The Wolf
- Issue 15 cover
- Editor: James Byrne
- Categories: Poetry magazine
- Frequency: Two-three per year
- Founder: Nicholas Cobic & James Byrne
- First issue: April 2002
- Country: United Kingdom
- Based in: London
- Language: English
- Website: www.wolfmagazine.co.uk

= The Wolf (magazine) =

British poetry magazine

The Wolf magazine was an independent poetry magazine published twice a year and based in England. Established in April 2002 by Nicholas Cobic and James Byrne, The Wolf published hundreds of new poets alongside more established writers from across the world. Poets featured included Adonis, Derek Walcott, Carolyn Forche, Charles Bernstein, John Kinsella, C.D. Wright, Niall McDevitt, Geraldine Monk, Ishion Hutchinson and Ilya Kaminsky. A strong regard for international poetry, critical prose, activist, transnational and transatlantic poetics and poetry in translation was central to The Wolfs aesthetic. It regularly featured introductions to contemporary poetries across the world, including writing from Burmese, Cuban, Syrian, Ukrainian and Croatian poets.

The magazine included interviews with leading contemporary poets, poems, translations, book reviews and critical prose. Its critical work included pieces on Anne Carson, Muriel Rukeyser, John Ashbery, Kay Boyle, plus interviews with Charles Bernstein, Vahni Capildeo, Marilyn Hacker, Robert Sheppard and Yusef Komunyakaa, among others. Additionally, The Wolf featured contemporary art work with an artist-in-residence in each of its 35 issues, printing a centrefold of original work. Reem Yassouf, Patricia Farrell and Marcela Ramirez-Aza were among the artists who published prints of their work in the magazine.

The Wolf magazine was, in 2008, given the support of the Arts Council, England.

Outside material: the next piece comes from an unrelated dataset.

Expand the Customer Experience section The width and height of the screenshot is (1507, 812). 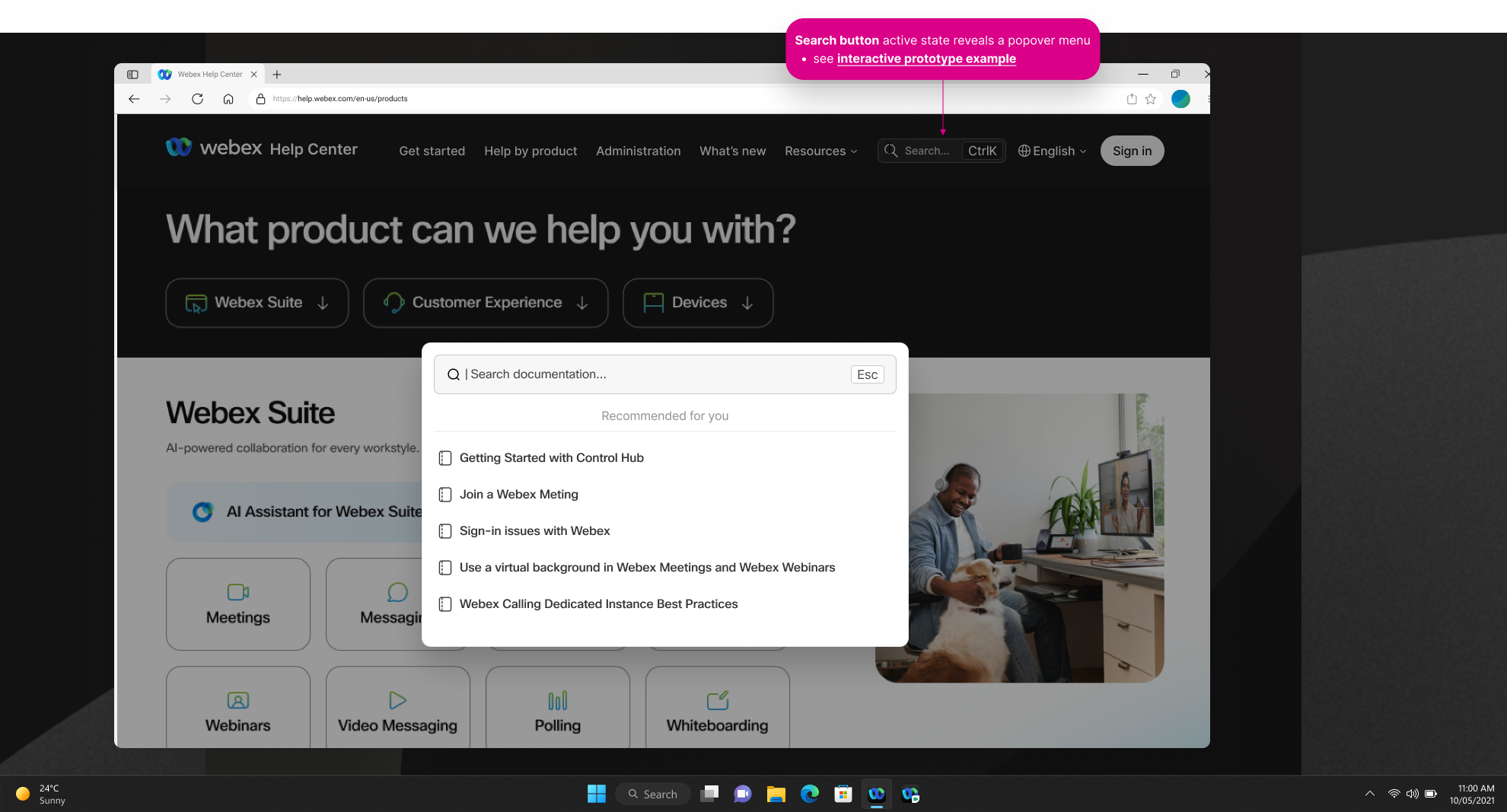coord(486,303)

In 2010 it became fully independent again, relying entirely upon subscriptions. Nicholas Cobic and Byrne were co-Editors from 2002-2005 (issue 1-9). From 2008-2017 Sandeep Parmar was the Reviews Editor of the magazine whilst Byrne continued as Editor (issue 17-35). Issues 22-24 were published in New York City whilst the magazine editors were based there. 'The Wolf: A Decade (2002-2012)' was launched at Poetry Parnassus in London and featured readings from Nicholas Cobic, Ishion Hutchinson, Valzhyna Mort, Alvin Pang, Ilya Kaminsky and Sandeep Parmar. The magazine was known to organise tour events on both sides of the Atlantic. Several writers including Alibhe Darcy, Kate Potts and Siddhartha Bose participated in The Wolf Workshops between 2007 and 2008.

In October 2017, after fifteen years in circulation, The Wolf announced that it had published its final print issue.